Someone asked me this last week: “What’s a normal or typical VIX level?” That’s a good question. Here is the answer: 20.2.
And also 13.0.
Before I go into why it takes at least three numbers to answer this question, let me remind you that the history of the CBOE Volatility Index (VIX) looks like this:
Figuring out the normal VIX level is akin to figuring out how high Alaska, my home state, is above sea level. A skilled topographer could determine an average for the whole state, but this statistic would be skewed by Mount McKinley and the other huge mountains in the Last Frontier. But an average is still useful to know. For VIX, the average daily closing value for the 10 years ending December 2013 was 20.2.
When people worry about outliers skewing the average, they often turn to the median. This is the second number I introduced: 17.1. If you were to order the 2,517 trading days over the last 10 years by their closing VIX value, 17.1 would be next to the 1,259th observation, the middle one.
Finally, you may want to know the mode. The closing VIX value that showed up most – after rounding to the nearest whole number – was the last number I introduced, 13, followed by 12 and other levels just higher than those (see chart below).
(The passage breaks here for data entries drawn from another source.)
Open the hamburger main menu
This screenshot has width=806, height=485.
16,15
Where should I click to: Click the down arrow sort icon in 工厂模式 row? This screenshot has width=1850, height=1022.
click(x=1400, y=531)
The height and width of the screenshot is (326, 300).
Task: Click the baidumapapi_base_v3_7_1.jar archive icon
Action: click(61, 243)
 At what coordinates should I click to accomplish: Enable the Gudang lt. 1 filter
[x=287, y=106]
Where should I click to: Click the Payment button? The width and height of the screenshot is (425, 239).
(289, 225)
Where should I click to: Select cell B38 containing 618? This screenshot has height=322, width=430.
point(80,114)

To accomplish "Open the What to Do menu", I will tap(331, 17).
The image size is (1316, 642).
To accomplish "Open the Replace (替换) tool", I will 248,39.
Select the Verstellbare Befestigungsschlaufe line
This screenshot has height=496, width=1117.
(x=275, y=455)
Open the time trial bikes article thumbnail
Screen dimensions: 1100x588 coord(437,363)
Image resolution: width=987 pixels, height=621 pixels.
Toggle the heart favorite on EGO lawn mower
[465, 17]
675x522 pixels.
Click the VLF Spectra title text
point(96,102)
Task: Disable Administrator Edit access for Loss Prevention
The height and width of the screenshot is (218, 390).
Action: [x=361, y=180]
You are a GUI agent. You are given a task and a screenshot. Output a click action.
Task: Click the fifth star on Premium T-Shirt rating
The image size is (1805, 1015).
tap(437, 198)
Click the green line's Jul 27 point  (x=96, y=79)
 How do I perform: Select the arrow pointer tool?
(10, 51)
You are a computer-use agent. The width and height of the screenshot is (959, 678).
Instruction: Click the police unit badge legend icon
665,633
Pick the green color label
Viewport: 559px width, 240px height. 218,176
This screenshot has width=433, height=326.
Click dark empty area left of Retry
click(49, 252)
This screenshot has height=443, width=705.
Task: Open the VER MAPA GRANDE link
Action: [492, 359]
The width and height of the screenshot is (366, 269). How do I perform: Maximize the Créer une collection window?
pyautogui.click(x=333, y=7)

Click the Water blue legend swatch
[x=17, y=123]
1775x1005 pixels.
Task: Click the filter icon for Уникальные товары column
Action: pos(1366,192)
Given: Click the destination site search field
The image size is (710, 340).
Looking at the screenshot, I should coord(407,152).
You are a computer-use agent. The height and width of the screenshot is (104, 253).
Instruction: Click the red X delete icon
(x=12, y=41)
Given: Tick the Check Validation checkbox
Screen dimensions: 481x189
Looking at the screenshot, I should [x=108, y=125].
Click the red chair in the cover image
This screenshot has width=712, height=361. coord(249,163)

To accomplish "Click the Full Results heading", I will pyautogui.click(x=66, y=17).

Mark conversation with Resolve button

This surprised me. I would’ve guessed higher.
To go back to the Alaska analogy, if you were to trek across that state, you would spend most of your time trudging through tundra, navigating lakes and rivers, and hiking small and medium sized mountains. You would want to prepare mostly for this. On rare occasions, though, you would come across a breathtaking mountain that would lodge itself in your memory and define your experience.
VIX works in a similar way. Lots of the mundane, but then peaks you won’t soon forget.